Revenue Operations

Average Contract Value

The average annualised revenue generated per customer contract. ACV normalises deal size across contracts of different lengths and is the primary unit for quota-setting, pricing strategy, and commercial efficiency measurement in recurring-revenue businesses.

Also known as:

ACV, average deal size, average annual contract value

Average Contract Value (ACV) is the average annualised revenue generated per customer contract. It normalises deal size across contracts of different durations — a 24-month contract worth £48,000 has an ACV of £24,000, the same as a 12-month contract worth £24,000. ACV is the primary unit used for quota-setting, pricing strategy, and commercial efficiency measurement in recurring-revenue businesses.

ACV vs. TCV and ARR

ACV is often confused with two related metrics. Total Contract Value (TCV) is the full value of a contract over its entire term — ACV is TCV divided by years. Annual Recurring Revenue (ARR) is the total annualised recurring revenue from all live customers at a given point in time. ACV is a per-deal metric (average deal size, annualised); ARR is a portfolio metric (total recurring revenue in the book of business).

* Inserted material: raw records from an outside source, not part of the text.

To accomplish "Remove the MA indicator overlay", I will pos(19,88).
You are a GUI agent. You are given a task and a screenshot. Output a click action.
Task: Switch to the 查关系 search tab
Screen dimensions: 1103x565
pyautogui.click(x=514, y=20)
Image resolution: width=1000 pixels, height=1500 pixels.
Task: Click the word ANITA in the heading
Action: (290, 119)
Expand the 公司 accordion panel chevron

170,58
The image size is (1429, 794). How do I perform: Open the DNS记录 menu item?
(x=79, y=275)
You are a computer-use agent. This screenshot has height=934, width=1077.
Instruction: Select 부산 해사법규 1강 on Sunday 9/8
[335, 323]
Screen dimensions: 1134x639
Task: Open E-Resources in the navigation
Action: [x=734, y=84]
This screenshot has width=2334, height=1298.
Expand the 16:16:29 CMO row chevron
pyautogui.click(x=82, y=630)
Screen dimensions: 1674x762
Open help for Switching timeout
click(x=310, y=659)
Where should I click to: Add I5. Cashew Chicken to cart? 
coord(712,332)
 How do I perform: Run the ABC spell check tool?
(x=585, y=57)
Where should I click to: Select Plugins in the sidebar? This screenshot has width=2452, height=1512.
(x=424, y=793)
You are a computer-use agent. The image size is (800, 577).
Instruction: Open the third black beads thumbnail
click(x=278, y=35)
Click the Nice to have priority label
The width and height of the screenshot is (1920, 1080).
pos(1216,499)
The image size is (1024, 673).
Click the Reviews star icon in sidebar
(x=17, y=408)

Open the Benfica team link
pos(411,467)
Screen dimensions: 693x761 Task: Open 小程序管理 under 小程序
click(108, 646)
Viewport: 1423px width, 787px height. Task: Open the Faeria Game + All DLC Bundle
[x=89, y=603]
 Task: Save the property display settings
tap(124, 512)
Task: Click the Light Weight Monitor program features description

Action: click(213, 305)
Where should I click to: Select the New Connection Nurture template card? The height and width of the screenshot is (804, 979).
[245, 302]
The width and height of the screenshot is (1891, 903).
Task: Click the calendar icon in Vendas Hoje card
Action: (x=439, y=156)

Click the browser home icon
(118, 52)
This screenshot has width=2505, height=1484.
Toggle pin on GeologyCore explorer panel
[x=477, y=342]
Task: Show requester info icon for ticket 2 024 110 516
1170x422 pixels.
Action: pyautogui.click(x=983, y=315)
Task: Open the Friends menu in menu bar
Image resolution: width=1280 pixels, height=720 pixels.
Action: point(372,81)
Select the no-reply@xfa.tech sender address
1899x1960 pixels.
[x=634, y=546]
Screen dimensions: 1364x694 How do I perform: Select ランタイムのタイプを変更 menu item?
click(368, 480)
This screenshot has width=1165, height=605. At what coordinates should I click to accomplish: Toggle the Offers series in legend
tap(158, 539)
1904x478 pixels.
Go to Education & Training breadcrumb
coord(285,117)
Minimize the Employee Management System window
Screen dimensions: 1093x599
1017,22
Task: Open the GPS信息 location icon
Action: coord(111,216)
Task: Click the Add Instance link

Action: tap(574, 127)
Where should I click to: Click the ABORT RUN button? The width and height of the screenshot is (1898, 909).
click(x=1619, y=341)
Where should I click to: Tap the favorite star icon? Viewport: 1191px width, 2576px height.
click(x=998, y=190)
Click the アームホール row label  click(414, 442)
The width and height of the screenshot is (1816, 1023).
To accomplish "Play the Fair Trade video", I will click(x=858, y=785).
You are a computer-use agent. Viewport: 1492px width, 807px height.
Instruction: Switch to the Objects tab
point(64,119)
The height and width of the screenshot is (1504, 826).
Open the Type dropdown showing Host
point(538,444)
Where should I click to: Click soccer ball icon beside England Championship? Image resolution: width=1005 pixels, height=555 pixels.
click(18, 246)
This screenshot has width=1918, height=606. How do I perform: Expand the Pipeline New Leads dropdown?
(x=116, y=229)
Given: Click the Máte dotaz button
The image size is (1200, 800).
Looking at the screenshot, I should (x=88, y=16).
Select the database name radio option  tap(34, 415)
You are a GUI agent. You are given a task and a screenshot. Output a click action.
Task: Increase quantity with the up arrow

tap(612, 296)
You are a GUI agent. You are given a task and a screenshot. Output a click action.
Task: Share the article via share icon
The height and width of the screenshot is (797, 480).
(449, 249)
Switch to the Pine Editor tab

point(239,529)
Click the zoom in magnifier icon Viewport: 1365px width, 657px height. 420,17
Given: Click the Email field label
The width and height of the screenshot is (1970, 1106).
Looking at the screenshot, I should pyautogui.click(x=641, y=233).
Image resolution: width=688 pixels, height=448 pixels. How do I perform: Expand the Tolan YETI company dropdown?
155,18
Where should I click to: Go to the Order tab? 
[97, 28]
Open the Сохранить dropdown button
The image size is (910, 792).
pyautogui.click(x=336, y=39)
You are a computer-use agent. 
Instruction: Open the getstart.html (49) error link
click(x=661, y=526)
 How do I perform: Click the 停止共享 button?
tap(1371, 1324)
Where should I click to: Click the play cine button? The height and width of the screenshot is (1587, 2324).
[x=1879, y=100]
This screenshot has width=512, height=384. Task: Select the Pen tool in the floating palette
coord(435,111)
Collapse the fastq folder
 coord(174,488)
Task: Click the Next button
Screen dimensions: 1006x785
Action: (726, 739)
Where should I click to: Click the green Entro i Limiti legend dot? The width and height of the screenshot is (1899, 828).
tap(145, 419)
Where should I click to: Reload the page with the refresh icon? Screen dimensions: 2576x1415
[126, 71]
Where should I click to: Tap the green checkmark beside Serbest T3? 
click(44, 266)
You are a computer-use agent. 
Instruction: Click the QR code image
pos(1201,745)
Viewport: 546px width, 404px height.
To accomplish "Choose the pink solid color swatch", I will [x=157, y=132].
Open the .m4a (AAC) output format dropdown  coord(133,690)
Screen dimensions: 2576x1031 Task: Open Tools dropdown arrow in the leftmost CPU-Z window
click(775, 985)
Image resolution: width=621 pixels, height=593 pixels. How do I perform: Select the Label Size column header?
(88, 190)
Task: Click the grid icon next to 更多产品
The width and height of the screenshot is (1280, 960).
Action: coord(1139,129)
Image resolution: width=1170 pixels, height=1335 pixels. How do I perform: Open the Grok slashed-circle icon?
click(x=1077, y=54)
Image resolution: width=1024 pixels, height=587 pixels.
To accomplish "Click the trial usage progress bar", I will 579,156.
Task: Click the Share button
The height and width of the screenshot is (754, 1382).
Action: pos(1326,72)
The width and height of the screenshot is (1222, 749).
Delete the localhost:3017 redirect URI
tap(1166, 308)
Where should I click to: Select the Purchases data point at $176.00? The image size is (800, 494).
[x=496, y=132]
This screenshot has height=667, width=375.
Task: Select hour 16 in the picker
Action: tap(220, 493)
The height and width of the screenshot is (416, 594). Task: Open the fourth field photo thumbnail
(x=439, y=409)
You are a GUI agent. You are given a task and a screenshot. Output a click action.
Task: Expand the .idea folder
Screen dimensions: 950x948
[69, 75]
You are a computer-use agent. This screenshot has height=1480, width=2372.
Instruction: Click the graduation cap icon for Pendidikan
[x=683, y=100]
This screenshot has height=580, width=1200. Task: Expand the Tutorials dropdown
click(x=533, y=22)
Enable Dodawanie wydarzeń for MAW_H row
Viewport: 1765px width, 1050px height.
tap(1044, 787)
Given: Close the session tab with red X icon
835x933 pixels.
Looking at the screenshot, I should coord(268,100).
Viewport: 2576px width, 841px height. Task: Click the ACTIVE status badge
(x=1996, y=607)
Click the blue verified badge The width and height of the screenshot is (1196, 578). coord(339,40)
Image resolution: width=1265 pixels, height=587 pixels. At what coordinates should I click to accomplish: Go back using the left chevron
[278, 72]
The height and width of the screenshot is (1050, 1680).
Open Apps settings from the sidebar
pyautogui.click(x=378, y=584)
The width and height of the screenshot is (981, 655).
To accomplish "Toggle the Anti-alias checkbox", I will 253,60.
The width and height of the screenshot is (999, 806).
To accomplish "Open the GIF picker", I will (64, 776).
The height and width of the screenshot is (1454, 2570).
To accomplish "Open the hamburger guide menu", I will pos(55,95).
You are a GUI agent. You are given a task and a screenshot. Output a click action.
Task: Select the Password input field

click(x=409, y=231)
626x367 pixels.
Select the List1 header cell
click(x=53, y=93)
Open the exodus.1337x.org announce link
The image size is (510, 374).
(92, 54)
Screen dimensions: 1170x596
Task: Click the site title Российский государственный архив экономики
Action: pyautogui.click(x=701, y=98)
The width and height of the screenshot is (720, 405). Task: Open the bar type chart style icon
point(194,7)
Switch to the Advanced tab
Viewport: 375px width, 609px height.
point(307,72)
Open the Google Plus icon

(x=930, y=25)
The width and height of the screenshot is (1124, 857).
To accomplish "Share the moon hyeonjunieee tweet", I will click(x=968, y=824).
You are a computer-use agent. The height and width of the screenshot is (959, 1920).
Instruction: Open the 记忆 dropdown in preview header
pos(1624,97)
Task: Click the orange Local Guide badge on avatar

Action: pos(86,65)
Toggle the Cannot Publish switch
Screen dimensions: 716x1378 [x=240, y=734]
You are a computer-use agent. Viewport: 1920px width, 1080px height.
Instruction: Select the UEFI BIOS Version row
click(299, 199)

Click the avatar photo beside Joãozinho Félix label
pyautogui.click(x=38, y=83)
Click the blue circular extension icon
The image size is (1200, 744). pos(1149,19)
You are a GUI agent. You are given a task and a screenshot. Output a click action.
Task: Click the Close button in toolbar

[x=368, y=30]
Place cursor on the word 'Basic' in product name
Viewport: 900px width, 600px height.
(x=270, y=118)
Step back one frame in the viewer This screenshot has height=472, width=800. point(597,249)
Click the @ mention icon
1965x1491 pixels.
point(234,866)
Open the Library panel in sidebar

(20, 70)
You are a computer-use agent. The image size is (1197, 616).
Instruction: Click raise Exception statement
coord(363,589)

Why ACV matters for go-to-market design

ACV largely determines the appropriate go-to-market model. At low ACV (sub-£5k), the cost of a human sales motion typically makes it uneconomic — product-led or low-touch digital approaches are required. At mid-range ACV (£10k–£50k), inside sales or mid-market AE motions are typical. At high ACV (£50k+), enterprise field sales with longer cycles and larger account teams become viable. Getting the ACV-to-sales-motion alignment wrong is one of the most common reasons early-stage SaaS businesses have unsustainable unit economics.

ACV as a lever, not a fixed constraint

Sales teams can actively influence ACV through pricing strategy, deal structuring, upsell capability, and qualification discipline. Reps who routinely discount to close are reducing ACV — and often doing so without improving close rates, since buyers who ask for discounts are typically responding to a weak value case rather than a genuine pricing objection. Teams that track and manage ACV by rep and segment identify commercial leakage that would be invisible in revenue-only reporting.

How Closing Foundry uses it

ACV is one of the primary inputs to the go-to-market architecture we design in Closing OS engagements. Before recommending a sales motion — inside sales, field sales, founder-led, or partner-led — we establish the expected ACV and model whether that motion is economically viable. Teams running an enterprise sales motion against an ACV of £8k will typically have unsustainable unit economics. We also track ACV by rep and segment to identify commercial leakage: sellers who consistently close below average ACV on comparable accounts are often discounting to close rather than building the value case. ACV is also a primary lever in commercial model redesign — pricing, packaging, and bundling decisions made during a Closing OS engagement are evaluated against their ACV impact before implementation.